Text under study START

How to diagnose when indexing performance suddenly droped

Hi. I'm running a es cluster which has 50 data nodes, 20 for a logging index, 20 for a data index, 10 for other indices, and 4 coordinators and 3 master nodes.

One day the indexing performance of the logging index was suddenly dropped.

  • es 7.4.0 + docker environment
  • cpus was used about 10%
  • gc was less than 5ms
  • ssd disk io was about 20MB/s
  • hot threads didn't exists in most logging data nodes.
    -- https://www.elastic.co/guide/en/elasticsearch/reference/current/cluster-nodes-hot-threads.html
  • tasks manager show lot of actions 'indices:data/write/bulk[s]' or '[s][p]' in both coordinator and data nodes with high running_time_in_nanos higher than 5,000,000,000
    -- all coordinator nodes : lot of status were rerouted
    -- data nodes of logging index : log of status were waiting_on_primary, primary. shard numbers were different
    -- other data nodes : few indexing action with low running_time_in_nanos

After I restart containers, it back to normal.

  • cpus went high closed to 80%
  • gc was about 20ms
  • ssd disk io was abount 450MB/s
  • no task with long running_time_in_nanos

It looked like indexing was stuck somewhere between requests of indexing accepted and writing it into shard. I don't know how to figure it out. Is there any tool to use?

Text under study END
Data for review START

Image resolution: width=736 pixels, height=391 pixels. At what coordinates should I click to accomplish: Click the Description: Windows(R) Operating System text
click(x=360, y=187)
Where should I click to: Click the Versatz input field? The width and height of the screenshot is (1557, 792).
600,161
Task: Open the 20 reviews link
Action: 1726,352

Data for review END
Data for review START

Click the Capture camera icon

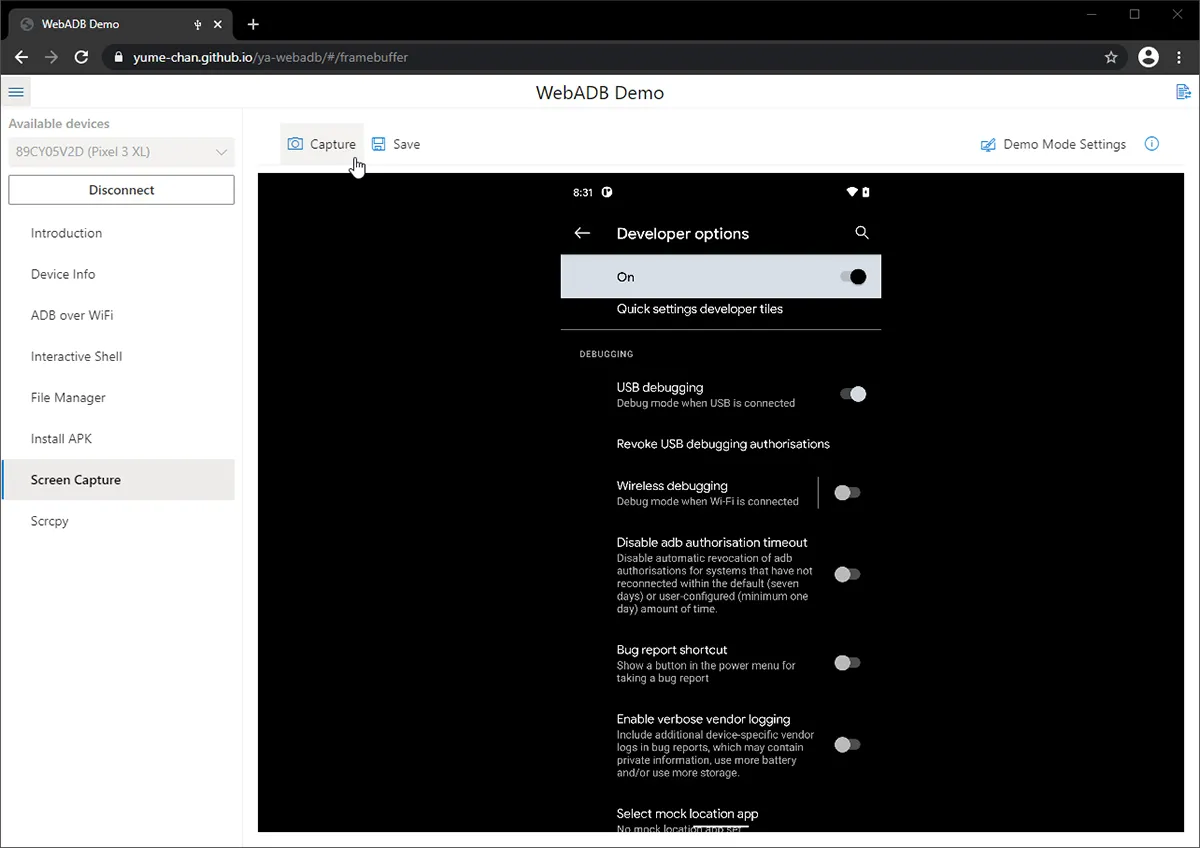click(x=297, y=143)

Data for review END

(Questions to answer)
(1) Retype the passage of the post about the Elasticsearch indexing slowdown between "One day the" and "logging data nodes.", inclusive.
(2) Extend the post about the Elasticsearch indexing slowdown, picking up after its final sentence.

(Outputs for the tasks)
(1)
One day the indexing performance of the logging index was suddenly dropped.

  • es 7.4.0 + docker environment
  • cpus was used about 10%
  • gc was less than 5ms
  • ssd disk io was about 20MB/s
  • hot threads didn't exists in most logging data nodes.

(2)
Welcome :slight_smile:

Ideally you should split those use cases out, so that they don't impact each other and then the users of each dataset.

Do you have Monitoring enabled?

Thank to reply.

While indexing of the logging data got slow, other indexing of indices hadn't any problem. It would be good to split cluster for each purpose, but allocating index sperately was enough.

All metric are collected using fluentd. I looked into machine cpu, memory, io of all es nodes. Since the task manager api said indexing was slow, I guess logstash was not a candidate causes of problems.

Thanks.

This topic was automatically closed 28 days after the last reply. New replies are no longer allowed.